Ces dix-neuf nouvelles ne peuvent toutes être citées, bien qu'elles le mériteraient. Quelques-unes ne tiennent qu'au fil palpable du souvenir comme dans Un trouble, grand. Beaumier démontre une fois encore son talent à manier l'art difficile de la synthèse. Il en va de même pour la fiction, Dans les circonstances. On aime la trame qui symbolise l'ensemble du recueil. Agitation et figement en parallèle. À quoi ça rime ? se déguste en ce sens. Lui, feuillette un dictionnaire, elle, tricote un chandail. Chacun retranché dans ses réflexions, tous deux au bord du drame. L'ironie se démarque lorsqu'un professeur de littérature doit faire face à la séduction provocatrice de l'une de ses étudiantes, Séduisez-moi. Plus grave, le ton décrivant une action sans retour possible, Nuit sans lune. Plus contemplatif, le ton polissant un esthétisme détaillé, Supertone.

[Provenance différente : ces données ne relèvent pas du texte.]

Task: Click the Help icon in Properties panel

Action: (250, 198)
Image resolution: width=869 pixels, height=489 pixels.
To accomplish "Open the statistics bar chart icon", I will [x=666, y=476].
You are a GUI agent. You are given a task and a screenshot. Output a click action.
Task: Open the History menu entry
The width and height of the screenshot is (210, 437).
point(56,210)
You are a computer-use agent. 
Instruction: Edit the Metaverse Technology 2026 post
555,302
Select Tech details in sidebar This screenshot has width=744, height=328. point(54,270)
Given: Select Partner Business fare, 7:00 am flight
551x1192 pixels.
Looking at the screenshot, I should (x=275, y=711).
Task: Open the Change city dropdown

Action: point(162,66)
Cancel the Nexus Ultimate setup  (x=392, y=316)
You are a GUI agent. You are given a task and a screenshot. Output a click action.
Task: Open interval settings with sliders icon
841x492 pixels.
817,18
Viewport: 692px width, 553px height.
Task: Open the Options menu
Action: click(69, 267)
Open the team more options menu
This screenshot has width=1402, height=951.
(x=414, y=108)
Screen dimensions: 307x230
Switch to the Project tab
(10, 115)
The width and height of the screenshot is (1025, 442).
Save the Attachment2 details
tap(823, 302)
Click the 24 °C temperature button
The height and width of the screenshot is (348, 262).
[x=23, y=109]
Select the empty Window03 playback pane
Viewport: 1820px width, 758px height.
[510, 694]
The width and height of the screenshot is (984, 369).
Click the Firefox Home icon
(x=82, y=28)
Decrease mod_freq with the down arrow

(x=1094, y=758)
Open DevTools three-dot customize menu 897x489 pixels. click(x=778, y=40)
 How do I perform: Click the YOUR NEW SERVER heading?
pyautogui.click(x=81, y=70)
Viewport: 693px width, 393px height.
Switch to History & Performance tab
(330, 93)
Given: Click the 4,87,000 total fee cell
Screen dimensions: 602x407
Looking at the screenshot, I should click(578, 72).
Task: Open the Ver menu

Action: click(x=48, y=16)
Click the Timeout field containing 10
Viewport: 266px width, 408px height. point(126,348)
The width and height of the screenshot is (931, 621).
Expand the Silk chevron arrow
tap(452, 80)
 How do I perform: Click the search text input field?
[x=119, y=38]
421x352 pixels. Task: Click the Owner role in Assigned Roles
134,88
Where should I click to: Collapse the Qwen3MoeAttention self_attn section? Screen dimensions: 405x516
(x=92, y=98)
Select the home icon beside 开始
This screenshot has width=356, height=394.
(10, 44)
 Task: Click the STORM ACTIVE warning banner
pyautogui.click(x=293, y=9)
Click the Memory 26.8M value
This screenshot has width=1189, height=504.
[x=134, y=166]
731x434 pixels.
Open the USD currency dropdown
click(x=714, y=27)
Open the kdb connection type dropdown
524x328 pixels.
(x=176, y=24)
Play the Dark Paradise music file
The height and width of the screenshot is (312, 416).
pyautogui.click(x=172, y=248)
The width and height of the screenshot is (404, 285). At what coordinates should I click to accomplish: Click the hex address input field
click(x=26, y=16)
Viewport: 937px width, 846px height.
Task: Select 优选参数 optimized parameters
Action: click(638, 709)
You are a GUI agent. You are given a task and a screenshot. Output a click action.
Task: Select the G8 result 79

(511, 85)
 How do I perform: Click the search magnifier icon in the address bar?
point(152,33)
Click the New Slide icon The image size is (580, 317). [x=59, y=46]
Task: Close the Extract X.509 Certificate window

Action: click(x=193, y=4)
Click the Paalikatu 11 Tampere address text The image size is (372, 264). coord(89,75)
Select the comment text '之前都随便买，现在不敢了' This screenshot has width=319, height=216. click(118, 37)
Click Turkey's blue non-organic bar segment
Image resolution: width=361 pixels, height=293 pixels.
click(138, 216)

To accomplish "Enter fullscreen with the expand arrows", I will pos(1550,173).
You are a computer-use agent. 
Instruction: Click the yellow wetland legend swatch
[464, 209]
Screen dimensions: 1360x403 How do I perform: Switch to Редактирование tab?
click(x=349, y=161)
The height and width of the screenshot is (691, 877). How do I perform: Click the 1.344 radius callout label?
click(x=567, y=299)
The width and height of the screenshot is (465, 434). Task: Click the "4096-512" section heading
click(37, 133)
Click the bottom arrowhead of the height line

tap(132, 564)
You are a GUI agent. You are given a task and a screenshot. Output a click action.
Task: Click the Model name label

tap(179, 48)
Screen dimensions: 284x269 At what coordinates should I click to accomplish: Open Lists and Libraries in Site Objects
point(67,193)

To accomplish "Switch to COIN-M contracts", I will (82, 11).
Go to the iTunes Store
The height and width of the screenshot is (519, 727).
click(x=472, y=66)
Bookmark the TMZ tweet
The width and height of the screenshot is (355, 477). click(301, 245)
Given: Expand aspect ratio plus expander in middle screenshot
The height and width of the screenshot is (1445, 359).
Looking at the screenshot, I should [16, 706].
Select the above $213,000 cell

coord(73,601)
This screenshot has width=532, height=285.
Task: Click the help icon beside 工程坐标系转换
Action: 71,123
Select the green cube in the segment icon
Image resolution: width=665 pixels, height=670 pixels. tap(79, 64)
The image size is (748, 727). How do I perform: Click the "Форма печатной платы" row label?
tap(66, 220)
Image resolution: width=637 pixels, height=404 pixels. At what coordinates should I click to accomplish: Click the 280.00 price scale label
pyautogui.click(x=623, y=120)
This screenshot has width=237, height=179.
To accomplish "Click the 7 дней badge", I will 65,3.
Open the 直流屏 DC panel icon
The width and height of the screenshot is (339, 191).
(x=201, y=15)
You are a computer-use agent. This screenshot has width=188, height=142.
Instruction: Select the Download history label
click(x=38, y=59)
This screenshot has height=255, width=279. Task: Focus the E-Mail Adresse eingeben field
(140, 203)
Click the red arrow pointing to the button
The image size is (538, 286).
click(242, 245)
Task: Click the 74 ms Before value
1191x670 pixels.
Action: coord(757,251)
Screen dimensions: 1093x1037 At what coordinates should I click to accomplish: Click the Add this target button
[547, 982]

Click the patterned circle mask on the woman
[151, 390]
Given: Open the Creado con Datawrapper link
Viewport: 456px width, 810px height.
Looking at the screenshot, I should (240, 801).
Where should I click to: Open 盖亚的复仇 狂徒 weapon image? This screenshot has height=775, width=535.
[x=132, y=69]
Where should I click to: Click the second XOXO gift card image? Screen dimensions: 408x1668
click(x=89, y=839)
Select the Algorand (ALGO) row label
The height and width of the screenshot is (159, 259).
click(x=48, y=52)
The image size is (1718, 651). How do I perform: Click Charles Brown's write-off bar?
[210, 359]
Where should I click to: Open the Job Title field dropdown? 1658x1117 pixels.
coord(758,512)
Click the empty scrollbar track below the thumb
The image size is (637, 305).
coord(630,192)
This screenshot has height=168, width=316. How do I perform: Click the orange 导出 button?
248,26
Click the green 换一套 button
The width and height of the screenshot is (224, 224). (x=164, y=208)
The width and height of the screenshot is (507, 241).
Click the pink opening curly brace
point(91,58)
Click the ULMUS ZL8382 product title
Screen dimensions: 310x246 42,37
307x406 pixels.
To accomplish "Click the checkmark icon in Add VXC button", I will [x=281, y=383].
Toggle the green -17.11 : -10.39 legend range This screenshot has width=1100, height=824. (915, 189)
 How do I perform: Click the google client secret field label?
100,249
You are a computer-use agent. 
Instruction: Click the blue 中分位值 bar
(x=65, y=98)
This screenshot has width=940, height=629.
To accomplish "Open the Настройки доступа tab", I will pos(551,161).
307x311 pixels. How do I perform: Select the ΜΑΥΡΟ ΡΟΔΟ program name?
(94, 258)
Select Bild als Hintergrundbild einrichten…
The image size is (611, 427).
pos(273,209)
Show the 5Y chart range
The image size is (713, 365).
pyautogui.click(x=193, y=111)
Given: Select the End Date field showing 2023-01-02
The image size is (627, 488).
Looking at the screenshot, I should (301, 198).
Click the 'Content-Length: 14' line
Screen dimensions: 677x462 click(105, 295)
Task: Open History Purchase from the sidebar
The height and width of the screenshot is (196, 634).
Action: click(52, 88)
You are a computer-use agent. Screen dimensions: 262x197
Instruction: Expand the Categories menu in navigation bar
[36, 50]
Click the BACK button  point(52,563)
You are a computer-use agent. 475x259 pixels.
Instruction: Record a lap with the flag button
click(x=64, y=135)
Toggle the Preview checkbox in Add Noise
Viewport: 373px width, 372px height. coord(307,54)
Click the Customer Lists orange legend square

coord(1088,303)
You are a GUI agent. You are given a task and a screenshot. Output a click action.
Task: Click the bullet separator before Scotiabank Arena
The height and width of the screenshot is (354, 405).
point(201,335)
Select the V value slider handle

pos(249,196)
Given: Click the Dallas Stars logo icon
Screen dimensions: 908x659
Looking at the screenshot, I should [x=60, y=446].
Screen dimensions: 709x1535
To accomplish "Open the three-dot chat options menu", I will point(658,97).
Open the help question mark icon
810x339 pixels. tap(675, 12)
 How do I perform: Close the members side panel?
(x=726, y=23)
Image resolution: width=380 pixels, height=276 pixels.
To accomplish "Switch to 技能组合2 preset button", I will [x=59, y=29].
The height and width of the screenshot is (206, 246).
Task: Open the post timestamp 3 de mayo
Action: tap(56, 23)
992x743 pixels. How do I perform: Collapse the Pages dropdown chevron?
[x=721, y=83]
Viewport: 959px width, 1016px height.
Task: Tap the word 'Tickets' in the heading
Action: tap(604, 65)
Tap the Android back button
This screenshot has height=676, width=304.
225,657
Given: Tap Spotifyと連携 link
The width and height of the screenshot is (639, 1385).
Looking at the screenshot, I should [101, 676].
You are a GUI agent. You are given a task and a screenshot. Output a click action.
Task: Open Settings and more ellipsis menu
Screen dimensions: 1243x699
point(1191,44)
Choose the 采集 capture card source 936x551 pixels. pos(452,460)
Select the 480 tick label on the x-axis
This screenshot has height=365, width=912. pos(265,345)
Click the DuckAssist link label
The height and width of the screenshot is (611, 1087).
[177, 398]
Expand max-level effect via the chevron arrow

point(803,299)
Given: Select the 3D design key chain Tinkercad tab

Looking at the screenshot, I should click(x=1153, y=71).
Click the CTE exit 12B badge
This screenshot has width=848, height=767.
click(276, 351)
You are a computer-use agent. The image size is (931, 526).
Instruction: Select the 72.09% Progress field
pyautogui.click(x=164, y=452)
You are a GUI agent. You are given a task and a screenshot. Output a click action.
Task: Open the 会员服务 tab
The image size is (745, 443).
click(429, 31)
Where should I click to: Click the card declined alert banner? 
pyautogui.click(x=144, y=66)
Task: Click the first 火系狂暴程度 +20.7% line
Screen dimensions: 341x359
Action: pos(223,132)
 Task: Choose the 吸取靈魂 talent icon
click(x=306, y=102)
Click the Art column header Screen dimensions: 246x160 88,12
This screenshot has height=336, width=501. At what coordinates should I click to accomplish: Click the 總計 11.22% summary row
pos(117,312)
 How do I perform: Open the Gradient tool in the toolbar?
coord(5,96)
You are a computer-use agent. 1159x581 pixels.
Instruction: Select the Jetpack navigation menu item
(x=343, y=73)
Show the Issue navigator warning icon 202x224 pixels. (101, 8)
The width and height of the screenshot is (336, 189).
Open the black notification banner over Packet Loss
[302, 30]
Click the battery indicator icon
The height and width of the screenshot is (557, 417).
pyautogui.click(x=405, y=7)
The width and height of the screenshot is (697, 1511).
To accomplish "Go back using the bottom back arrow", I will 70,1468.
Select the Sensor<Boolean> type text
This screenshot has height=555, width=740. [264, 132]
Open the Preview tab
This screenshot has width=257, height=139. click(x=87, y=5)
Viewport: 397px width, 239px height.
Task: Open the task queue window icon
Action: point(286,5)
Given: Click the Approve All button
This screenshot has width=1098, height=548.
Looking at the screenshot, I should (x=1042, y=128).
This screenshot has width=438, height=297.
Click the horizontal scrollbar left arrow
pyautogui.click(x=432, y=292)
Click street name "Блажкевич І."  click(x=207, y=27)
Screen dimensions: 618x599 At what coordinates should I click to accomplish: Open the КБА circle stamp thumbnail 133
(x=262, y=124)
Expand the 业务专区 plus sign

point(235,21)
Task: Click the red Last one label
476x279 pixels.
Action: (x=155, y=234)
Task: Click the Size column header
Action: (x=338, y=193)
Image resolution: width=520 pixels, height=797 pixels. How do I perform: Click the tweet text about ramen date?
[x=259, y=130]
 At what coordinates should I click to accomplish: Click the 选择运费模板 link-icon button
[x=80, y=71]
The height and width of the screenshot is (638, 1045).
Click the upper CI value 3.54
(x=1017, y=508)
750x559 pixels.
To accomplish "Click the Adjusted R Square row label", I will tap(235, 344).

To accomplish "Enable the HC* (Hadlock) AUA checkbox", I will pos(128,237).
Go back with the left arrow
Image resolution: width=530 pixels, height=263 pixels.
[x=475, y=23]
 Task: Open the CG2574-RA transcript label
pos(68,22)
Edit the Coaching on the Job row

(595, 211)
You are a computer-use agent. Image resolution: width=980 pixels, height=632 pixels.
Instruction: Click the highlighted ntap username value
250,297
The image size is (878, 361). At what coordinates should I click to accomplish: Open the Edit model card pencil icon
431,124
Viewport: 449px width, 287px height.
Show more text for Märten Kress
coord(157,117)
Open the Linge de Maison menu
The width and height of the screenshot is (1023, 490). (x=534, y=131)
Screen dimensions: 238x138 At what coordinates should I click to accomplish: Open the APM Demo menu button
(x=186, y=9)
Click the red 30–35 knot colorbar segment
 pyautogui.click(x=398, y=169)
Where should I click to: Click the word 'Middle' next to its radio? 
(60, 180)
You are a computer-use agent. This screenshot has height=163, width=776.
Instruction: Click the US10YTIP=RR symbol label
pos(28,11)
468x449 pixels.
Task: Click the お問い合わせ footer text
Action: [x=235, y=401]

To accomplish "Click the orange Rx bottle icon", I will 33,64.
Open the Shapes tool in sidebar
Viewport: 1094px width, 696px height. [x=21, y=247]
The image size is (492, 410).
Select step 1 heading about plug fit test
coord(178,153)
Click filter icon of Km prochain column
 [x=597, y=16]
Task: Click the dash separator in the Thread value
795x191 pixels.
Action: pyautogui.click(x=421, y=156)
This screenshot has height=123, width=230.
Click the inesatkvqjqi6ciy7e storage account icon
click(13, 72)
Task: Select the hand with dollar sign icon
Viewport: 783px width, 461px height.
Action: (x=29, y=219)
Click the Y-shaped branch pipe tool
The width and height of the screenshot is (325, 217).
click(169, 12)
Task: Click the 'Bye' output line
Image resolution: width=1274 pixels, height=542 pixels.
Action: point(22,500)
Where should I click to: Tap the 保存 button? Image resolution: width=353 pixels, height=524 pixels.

Il y a encore la mort du chien, Utopie, emblème attrayant qui raccorde les nouvelles entre elles. Renoue des liens défaillants entre les protagonistes. Maintenant que les enfants, Laure et Vincent, ont grandi, quitté la demeure familiale, faut-il qu'un chien, non pas les remplace, mais compense la vacuité que leur départ a suscité, sillonne les ornières vulnérables du temps qui passe, bouscule l'ennui qui, peu à peu, ronge un homme et une femme s'emmurant chacun dans ses obsessions ? Se détournant du mystère grafignant les relations amoureuses, refusant de se contempler dans le miroir de leur déni. Ils conviendraient alors qu'un chien s'avère de bonne compagnie, que l'être humain a sa place dans un espace fait de tolérance, de tendresse, d'humilité.
À lire, pour apprécier la beauté de ces fictions, comme on l'a fait soi-même, tout en se délectant du regard méticuleux, rigoureux, de Jean-Paul Beaumier, observant la marche boiteuse de ses semblables. À partir de ces failles, l'écrivain conçoit des histoires apparemment banales, mais qui dénoncent la conduite d'individus quand rien ne va plus, tel le jeu dangereux de la roulette russe, se hasardant à celui, plus modéré de la vie.